*Exercise goal*. Work out how many lines in the entries contain the string "Toggle", and give nothing but that number.
********
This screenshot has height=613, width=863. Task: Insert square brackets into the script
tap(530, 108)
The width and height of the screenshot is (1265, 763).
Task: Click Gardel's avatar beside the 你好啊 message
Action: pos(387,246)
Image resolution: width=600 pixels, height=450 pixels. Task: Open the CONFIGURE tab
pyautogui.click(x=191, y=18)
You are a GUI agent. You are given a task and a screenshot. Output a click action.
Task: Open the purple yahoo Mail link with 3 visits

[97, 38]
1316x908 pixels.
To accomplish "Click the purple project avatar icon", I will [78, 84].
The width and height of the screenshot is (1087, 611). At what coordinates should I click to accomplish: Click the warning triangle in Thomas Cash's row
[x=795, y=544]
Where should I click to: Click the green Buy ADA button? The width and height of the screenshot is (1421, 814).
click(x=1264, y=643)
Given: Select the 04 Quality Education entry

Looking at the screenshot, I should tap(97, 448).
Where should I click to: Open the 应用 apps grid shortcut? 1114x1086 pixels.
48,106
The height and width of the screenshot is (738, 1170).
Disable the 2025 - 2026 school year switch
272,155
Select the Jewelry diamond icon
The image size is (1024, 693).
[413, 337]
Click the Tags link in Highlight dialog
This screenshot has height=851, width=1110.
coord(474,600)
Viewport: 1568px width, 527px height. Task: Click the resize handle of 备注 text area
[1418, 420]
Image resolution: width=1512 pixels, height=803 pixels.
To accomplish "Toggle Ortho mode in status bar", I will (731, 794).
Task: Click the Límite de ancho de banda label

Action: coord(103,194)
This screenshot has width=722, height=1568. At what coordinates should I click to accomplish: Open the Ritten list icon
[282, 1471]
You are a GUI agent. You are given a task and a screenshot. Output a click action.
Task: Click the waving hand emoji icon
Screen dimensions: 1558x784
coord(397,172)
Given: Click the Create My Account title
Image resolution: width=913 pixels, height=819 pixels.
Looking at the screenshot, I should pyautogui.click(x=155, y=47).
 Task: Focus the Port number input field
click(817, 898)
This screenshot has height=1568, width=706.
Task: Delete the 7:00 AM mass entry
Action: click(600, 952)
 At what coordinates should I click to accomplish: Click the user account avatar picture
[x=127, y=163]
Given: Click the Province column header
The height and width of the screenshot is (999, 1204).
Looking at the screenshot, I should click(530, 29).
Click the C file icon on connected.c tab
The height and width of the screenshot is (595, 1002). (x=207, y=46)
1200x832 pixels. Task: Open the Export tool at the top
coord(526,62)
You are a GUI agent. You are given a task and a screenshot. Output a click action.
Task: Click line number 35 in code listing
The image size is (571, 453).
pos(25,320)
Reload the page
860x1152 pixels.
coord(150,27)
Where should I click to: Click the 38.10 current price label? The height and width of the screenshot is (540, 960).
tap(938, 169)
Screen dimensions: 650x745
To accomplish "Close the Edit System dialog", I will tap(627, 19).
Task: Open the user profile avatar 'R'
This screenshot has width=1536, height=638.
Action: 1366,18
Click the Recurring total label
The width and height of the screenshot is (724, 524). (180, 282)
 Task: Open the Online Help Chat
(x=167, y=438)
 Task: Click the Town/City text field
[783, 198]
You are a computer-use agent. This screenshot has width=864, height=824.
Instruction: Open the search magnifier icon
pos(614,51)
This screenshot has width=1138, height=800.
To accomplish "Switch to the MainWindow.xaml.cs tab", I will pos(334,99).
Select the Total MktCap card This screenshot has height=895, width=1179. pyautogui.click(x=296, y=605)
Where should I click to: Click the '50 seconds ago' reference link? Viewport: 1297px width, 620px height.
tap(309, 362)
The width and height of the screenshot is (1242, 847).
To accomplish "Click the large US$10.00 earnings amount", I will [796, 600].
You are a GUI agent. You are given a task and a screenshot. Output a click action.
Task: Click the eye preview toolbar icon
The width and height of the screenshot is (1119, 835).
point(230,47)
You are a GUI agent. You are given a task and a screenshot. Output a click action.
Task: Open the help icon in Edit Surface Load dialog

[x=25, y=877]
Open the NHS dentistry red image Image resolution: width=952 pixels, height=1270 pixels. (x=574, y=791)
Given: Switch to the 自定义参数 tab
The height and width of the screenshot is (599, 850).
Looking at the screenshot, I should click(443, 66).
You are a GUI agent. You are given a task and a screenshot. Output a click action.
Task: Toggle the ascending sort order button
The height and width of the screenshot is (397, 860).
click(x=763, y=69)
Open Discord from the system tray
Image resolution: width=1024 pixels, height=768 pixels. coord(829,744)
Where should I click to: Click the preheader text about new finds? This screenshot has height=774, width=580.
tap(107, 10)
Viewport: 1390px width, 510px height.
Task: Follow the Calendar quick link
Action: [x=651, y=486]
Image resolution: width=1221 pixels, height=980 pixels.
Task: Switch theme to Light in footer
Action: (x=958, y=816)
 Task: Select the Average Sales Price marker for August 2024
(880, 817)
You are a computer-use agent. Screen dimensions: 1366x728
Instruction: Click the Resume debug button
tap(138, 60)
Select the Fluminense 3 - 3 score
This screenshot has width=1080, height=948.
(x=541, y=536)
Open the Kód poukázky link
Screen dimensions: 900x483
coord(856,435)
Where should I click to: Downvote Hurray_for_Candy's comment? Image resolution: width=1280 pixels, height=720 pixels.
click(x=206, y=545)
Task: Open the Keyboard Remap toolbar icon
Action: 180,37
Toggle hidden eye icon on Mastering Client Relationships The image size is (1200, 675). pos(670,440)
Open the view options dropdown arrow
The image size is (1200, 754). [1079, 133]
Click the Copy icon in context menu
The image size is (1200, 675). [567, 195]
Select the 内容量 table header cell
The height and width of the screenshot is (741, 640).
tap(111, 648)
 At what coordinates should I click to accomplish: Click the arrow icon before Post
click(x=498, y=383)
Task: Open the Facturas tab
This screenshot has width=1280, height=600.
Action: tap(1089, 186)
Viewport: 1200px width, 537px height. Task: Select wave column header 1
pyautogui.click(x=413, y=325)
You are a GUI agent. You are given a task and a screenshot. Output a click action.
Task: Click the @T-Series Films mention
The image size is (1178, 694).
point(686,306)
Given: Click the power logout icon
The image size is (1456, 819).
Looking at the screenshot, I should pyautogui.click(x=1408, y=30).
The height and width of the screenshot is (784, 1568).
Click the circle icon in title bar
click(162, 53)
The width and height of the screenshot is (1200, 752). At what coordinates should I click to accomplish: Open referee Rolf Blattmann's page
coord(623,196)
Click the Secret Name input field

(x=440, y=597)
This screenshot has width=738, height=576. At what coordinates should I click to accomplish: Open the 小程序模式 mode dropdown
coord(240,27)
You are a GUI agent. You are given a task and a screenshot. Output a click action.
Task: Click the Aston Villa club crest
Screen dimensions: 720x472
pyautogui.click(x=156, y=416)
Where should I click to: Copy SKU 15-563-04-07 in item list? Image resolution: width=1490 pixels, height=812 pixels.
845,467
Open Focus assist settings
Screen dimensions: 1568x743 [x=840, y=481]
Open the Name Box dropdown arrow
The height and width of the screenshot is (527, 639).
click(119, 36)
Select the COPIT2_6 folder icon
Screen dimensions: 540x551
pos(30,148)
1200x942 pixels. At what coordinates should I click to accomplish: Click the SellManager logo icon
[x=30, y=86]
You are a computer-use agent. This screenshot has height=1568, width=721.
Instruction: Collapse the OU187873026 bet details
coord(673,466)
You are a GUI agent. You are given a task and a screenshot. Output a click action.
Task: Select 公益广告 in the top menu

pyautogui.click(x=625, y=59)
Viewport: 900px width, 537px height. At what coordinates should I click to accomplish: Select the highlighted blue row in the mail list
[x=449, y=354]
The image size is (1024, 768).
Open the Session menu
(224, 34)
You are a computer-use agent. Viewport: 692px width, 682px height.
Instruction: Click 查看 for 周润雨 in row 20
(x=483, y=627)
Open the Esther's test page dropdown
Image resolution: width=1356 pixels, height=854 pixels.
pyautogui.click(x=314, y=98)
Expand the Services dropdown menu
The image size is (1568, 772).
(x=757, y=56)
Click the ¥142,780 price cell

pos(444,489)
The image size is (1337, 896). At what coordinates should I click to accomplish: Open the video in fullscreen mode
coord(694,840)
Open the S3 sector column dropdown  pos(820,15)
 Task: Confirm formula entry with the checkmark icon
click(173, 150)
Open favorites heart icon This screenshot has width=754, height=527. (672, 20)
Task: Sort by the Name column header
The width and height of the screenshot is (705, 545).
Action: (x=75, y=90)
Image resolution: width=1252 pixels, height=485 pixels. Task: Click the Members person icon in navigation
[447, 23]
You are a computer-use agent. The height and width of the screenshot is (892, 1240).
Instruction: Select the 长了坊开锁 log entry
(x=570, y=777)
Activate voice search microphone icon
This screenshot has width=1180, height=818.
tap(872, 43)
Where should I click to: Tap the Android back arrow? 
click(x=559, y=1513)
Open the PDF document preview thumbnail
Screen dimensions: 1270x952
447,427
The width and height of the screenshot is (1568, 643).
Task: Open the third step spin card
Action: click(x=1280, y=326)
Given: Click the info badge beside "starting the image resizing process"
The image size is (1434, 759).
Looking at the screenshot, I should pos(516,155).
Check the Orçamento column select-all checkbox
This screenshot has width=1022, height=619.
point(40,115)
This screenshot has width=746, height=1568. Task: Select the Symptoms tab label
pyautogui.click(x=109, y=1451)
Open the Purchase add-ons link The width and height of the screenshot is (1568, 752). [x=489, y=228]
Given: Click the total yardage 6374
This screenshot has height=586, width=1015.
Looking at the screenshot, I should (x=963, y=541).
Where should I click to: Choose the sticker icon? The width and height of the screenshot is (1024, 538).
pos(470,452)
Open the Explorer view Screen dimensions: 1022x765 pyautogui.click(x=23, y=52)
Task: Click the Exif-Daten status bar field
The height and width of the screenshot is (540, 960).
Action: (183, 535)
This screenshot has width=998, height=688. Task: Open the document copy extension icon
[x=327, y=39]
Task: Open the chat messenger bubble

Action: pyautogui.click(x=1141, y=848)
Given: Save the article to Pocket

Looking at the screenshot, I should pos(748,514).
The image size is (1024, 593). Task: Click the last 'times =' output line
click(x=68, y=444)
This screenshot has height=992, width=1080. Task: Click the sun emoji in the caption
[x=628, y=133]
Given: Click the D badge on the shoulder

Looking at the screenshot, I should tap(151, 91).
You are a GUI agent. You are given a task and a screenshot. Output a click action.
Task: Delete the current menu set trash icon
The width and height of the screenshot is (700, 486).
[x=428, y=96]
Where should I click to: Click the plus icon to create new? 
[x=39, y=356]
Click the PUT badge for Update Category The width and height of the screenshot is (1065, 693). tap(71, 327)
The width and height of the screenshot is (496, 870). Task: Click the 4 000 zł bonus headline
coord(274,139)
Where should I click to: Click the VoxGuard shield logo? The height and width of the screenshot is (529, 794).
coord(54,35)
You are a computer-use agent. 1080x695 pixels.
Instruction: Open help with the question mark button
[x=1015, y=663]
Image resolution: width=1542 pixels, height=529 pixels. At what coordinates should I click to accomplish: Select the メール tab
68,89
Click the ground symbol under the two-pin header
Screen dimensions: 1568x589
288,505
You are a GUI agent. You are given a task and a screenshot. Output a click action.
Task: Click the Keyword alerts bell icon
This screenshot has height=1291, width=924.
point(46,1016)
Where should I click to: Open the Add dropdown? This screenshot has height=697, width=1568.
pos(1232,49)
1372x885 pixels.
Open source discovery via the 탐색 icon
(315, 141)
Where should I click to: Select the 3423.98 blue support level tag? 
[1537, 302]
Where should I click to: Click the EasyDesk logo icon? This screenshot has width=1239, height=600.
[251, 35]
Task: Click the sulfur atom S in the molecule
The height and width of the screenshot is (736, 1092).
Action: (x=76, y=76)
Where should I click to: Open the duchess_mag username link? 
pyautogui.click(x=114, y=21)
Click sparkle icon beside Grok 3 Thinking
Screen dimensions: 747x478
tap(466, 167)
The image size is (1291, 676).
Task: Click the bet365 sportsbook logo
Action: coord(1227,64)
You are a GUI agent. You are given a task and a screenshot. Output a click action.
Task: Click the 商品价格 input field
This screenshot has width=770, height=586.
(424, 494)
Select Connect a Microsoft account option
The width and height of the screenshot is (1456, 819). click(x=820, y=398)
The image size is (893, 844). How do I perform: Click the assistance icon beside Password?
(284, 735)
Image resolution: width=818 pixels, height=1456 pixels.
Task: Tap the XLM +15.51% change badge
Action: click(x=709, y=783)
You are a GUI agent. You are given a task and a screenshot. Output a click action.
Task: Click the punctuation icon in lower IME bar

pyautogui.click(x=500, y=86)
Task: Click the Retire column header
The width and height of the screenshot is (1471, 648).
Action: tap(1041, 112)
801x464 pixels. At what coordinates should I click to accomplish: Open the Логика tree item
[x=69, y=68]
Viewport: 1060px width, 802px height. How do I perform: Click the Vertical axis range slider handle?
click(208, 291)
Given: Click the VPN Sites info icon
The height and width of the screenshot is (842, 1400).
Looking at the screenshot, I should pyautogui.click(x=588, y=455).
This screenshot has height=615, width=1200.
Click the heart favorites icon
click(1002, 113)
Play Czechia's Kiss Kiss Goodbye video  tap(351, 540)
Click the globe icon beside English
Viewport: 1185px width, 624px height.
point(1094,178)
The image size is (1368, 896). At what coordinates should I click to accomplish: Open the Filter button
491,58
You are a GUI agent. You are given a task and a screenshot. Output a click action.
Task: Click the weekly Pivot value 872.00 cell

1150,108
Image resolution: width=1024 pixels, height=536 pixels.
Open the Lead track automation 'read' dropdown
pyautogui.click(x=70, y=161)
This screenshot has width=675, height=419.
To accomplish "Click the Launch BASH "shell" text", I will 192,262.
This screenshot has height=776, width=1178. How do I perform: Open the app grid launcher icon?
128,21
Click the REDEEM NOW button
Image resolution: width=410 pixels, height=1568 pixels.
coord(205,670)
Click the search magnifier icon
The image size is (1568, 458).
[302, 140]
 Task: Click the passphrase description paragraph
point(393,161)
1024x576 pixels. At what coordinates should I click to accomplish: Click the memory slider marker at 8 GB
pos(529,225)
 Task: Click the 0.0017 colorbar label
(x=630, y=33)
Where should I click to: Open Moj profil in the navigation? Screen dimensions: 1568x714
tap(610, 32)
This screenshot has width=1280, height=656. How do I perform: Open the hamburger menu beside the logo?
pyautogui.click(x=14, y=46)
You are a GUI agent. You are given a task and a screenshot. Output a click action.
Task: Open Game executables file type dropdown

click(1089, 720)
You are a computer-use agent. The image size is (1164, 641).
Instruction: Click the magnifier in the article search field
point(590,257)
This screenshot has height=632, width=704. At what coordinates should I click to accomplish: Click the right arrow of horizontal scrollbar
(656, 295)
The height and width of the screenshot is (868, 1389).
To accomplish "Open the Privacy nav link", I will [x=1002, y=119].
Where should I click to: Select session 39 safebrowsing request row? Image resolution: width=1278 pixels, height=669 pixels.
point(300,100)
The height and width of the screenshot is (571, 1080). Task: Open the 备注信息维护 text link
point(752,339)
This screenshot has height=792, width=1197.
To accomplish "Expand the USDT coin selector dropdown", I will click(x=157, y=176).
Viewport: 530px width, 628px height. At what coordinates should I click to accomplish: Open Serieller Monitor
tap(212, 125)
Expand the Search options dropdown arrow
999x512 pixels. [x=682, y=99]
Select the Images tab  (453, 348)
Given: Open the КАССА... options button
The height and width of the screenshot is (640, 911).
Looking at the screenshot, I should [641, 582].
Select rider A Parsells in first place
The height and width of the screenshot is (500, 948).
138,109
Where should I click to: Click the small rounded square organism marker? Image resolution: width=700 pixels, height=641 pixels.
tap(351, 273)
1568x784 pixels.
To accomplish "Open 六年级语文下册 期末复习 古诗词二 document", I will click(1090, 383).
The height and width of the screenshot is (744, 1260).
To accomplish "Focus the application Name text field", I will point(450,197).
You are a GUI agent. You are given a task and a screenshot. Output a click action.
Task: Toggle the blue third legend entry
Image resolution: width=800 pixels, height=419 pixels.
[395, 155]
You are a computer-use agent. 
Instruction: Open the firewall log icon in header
********
*Answer box*. 4